Taiwan has announced more scholarships to students from Southeast Asia and India as part of its 'New Southbound Policy.' Beginning this year, Taiwan will offer 182 scholarships to students from Southeast Asia and India per year, from the present 97. Each student will be awarded NT$400,000 per year under the programme. The government will also encourage local universities to take foreign interns.
“Taiwan government’s goal is to raise the number of Southeast Asian students who study or receive training in Taiwan by 20 per cent per year, up from 28,000 to 58,000 by 2019,” said Hsiao Wei Chiang, Associate Vice President, Office of Global Affairs, National Tsing Hua University, where a large number of 200 Indians are studying. On Diwali, about 1,200 students from other universities assemble here for celebrations.
“We are planning to create an overseas Taiwanese database and exchange platform (for foreign graduates of Taiwanese universities, Taiwanese businesses operating abroad, and overseas ethnic Chinese,” said Connie Chang, Director General, National Development Council.

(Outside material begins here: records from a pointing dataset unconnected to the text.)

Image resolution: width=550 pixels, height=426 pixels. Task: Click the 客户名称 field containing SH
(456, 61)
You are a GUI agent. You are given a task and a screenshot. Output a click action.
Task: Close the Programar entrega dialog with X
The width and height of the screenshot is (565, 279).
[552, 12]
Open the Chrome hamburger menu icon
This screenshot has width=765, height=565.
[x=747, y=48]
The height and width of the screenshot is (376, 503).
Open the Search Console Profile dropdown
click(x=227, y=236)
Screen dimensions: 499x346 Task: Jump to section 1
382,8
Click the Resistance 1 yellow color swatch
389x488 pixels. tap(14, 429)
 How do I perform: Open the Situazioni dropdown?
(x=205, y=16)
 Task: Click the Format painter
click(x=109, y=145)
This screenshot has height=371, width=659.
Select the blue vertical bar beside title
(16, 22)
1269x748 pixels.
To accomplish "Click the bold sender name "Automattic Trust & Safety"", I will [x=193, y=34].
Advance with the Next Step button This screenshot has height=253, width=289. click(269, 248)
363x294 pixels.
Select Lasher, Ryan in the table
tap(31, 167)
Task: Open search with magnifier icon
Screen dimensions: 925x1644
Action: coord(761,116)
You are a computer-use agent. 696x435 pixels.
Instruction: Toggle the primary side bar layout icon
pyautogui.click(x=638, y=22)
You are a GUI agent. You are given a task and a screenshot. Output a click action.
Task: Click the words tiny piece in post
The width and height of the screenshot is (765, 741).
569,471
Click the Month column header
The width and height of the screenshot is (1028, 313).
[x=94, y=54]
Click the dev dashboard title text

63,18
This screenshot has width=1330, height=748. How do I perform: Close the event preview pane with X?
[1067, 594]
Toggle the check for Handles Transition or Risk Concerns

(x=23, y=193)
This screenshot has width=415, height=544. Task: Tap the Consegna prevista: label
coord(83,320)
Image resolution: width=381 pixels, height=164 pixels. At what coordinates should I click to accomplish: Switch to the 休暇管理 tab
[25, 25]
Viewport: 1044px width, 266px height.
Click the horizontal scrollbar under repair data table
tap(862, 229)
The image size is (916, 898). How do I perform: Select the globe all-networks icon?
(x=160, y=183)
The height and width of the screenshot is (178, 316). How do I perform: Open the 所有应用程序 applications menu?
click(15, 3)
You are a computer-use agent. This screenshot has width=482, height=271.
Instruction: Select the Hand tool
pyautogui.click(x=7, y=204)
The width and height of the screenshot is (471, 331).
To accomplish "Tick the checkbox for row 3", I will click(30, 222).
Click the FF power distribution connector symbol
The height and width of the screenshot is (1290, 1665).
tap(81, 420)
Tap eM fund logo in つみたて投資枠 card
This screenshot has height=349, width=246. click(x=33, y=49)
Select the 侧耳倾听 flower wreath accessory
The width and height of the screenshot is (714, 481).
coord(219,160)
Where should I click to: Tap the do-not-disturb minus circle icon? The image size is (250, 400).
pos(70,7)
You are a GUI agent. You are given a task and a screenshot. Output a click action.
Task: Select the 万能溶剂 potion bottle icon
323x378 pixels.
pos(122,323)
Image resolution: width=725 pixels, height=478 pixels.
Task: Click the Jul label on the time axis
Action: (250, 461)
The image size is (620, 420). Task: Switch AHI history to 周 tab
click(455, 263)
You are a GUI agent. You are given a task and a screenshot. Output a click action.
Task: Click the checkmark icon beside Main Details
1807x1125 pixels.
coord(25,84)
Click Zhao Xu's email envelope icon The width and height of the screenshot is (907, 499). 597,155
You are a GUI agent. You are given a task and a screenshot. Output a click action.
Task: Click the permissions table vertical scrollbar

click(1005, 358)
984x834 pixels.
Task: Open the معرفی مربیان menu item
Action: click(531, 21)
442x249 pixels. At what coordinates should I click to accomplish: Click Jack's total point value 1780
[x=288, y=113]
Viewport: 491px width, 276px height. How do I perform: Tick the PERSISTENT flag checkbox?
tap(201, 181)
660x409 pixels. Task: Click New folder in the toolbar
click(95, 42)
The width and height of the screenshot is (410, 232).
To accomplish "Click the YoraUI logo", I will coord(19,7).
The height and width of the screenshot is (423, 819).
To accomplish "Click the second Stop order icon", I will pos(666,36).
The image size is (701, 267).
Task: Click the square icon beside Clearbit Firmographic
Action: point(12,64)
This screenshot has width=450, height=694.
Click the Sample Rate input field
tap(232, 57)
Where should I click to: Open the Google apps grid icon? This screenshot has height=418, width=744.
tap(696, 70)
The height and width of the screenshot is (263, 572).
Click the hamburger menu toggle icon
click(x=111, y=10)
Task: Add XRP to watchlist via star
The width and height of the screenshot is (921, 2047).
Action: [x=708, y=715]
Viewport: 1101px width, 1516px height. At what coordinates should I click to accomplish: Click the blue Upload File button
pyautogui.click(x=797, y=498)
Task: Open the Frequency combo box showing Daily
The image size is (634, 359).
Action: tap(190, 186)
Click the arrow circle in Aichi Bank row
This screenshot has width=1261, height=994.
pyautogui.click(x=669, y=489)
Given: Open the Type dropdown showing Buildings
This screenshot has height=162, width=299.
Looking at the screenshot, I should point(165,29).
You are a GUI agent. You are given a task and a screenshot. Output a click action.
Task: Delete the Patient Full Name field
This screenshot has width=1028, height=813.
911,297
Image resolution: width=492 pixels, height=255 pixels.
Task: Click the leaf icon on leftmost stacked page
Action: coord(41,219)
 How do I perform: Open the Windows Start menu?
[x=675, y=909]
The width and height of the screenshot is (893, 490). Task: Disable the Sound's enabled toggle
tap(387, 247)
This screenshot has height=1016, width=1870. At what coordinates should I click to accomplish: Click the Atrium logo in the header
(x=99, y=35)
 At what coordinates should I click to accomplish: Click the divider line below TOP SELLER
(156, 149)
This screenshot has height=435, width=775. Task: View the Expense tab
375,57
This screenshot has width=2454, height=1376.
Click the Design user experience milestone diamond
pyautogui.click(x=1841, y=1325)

“About 4.2 million Chinese tourists used to visit Taiwan, but their number has drastically come down since the new government took office. But the total number of tourists visiting Taiwan remains the same as more people from other countries are opting Taiwan as their tourist destination,” said Ying-Huei Cheng, Deputy Director, International Affairs Division, Tourism Bureau.
(Jose Kalathil is a senior journalist based in New Delhi. With more than three decades of experience in different publications in India and Nepal, he is comfortable writing on any topic under the sun.)